You may remember from your middle school biology classes that many microorganisms, such as eukaryotes, move around through fluid using whip-like flagella tails. But, if that fluid is particularly viscous they’re unable to move efficiently. A eukaryote subset called Euglena have evolved to compensate for that by altering the form of their bodies in a sequence that moves them along called “euglenoid movement.” EuMoBot is a much larger soft robot that replicates that movement.
Euglenoid movement is characterized by an actual change in body shape, as opposed to the kind of squirming movement utilized by snakes and worms. Euglena modify the shape of their bodies to squeeze through viscous fluid, and EuMoBot works in the same way.

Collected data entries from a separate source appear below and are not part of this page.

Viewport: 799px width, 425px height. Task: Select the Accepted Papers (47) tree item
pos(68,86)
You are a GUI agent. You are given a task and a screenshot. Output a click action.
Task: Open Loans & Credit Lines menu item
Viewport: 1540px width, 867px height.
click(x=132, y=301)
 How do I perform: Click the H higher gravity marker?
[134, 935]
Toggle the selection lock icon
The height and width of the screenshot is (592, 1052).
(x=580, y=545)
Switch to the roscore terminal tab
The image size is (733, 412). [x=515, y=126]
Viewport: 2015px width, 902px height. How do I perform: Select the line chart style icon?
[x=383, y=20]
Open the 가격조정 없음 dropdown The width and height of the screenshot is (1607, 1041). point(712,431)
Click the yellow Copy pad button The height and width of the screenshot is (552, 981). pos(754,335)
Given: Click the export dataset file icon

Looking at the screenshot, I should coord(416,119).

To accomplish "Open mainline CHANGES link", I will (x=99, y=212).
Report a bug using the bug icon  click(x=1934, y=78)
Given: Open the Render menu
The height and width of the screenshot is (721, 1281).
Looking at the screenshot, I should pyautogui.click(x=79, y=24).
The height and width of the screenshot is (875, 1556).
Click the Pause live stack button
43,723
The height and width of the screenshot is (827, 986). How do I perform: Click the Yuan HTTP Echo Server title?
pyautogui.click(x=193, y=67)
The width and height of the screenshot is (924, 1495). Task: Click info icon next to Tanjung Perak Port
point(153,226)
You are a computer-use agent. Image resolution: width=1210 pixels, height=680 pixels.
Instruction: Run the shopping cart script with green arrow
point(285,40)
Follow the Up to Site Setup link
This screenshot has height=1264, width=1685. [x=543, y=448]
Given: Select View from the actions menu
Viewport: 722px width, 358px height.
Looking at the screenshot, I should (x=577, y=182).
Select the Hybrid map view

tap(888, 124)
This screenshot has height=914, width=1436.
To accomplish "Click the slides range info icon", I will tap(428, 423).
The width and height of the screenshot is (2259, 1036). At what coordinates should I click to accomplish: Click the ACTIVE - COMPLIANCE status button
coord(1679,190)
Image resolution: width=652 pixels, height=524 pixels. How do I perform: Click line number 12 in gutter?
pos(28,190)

EuMoBot is a soft robot shaped like a cylindrical accordion, and is smaller than a stack of dimes. It’s made of a flexible, stretchy elastomer that changes shape when fluid is pumped into internal chambers.
The entire body, including the chambers, is fabricated in a 3D-printed mold. By controlling the flow of fluid into those “hyper-elastic bellows” (HEB), the creators of EuMoBot were able to direct the robot’s locomotion through a solution of methyl cellulose in water. As it moves along, it’s body is distorted into a series of different shapes that allow it to squeeze through the highly-viscous solution. Like many other biologically-inspired robots, EuMoBot is just a prototype to experiment with an unusual form of movement, but it does have some potential for working in constricted spaces.